A nonempty compact set $C$ is said to be an attractor for the family $\{S_1,...,S_n\}$ if $$\bigcup_{i=1}^N S_i(C)=C.$$ It is well known that in the case when all the functions $S_i$ are contractions then there exists an attractor for the family $\{S_1,...,S_N\}$ (it can be easily proved by using the Hausdorff distance).

Assume that $$\tag{1} \rho(S_i(x), S_i(y))\leq r(\rho(x,y))\;\;\; (i=1,..,N,\;x,y\in X),$$ where $r:\left[0,\infty\right )\rightarrow \left[0,\infty\right )$ is a nondecreasing and continuous at $0$ function such that $r(0)=0$ and $r^n(t)\to 0$, for all $t\geq 0$.

My question is the following:

Is there exist an attractor for the family $\{S_1,..,S_N\}$ if condition $(1)$ holds?

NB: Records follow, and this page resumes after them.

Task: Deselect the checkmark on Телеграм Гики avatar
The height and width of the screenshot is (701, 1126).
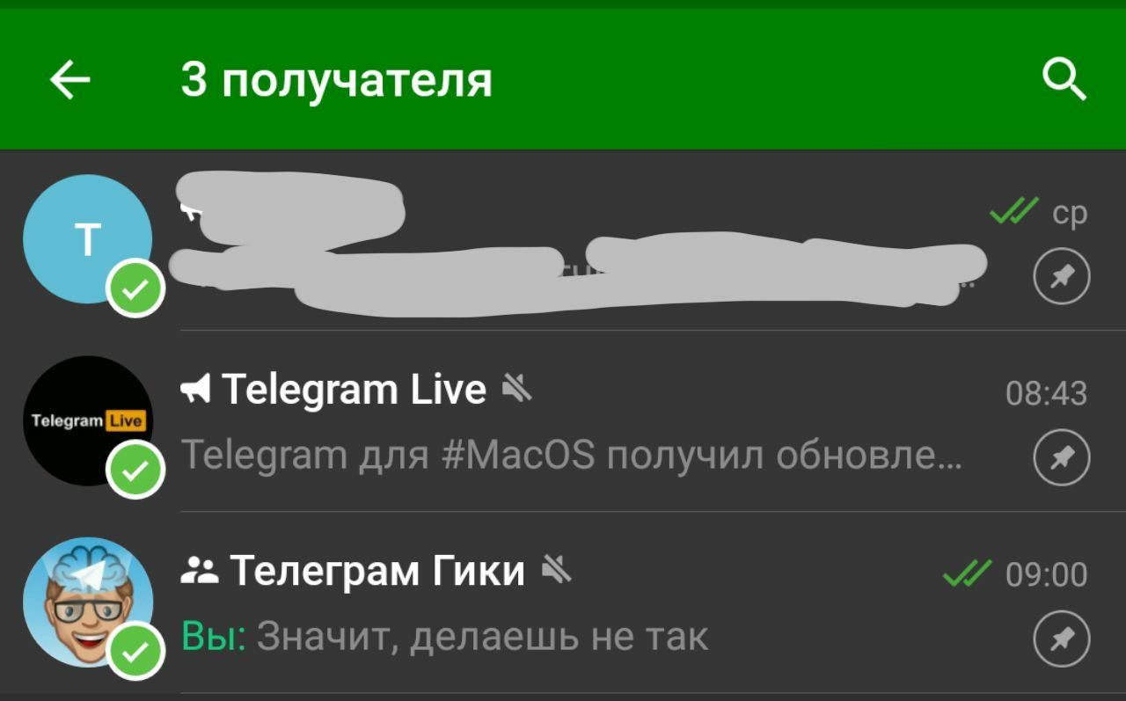Action: tap(135, 652)
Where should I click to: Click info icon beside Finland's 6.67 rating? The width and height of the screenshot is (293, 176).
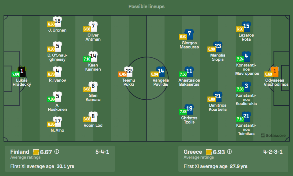57,152
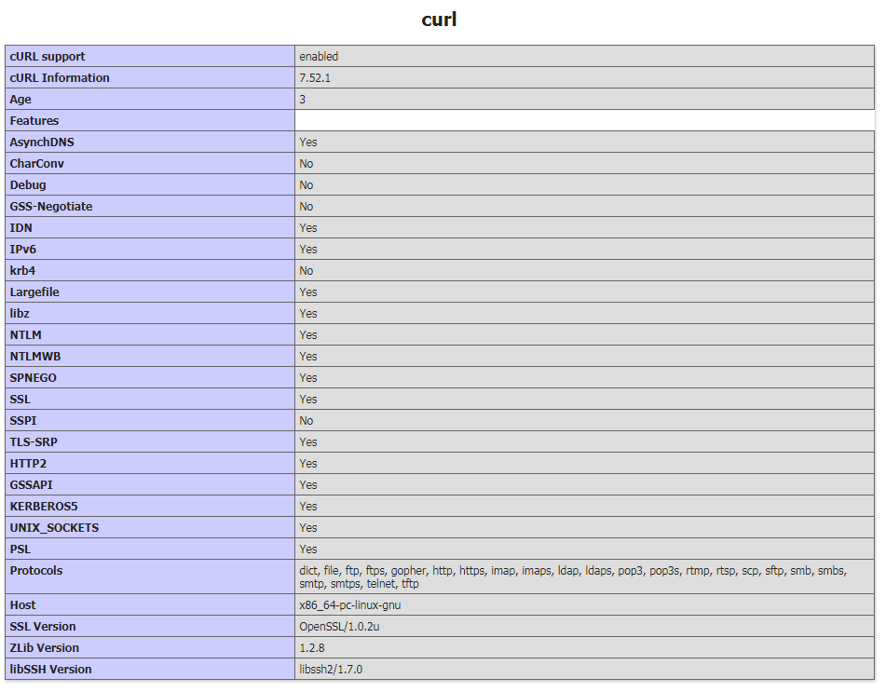Click the Largefile row label

coord(34,292)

Denote $$\Gamma^{\infty}(x)=\{S_{i_n}\circ... S_{i_1}(x):\;i_1,...,i_n\in\{1,..,N\},\;n\in\mathbb{N}\}$$

Observe that if $\Gamma$ stands for the Barnsley operator, i.e $\Gamma(A)=\bigcup_{i=1}^N S_i(A)$, then we may write $\Gamma^{\infty}(x)=\bigcup_{n=1}^{\infty}\Gamma^n(\{x\})$. Furthermore, it is easily seen that if $\text{cl } \Gamma^{\infty}(x)$ is compact then it is an attractor for $\{S_1,...,S_N\}$. I have proved that the following conditions are equivalent:

(i) $\text{cl }\Gamma^\infty (x)$ is compact for some $x\in X$,

(ii) $\text{cl }\Gamma^\infty (x)$ is compact for all $x\in X$,

(iii) There exists an attractor for $\{S_1,...,S_N\}$.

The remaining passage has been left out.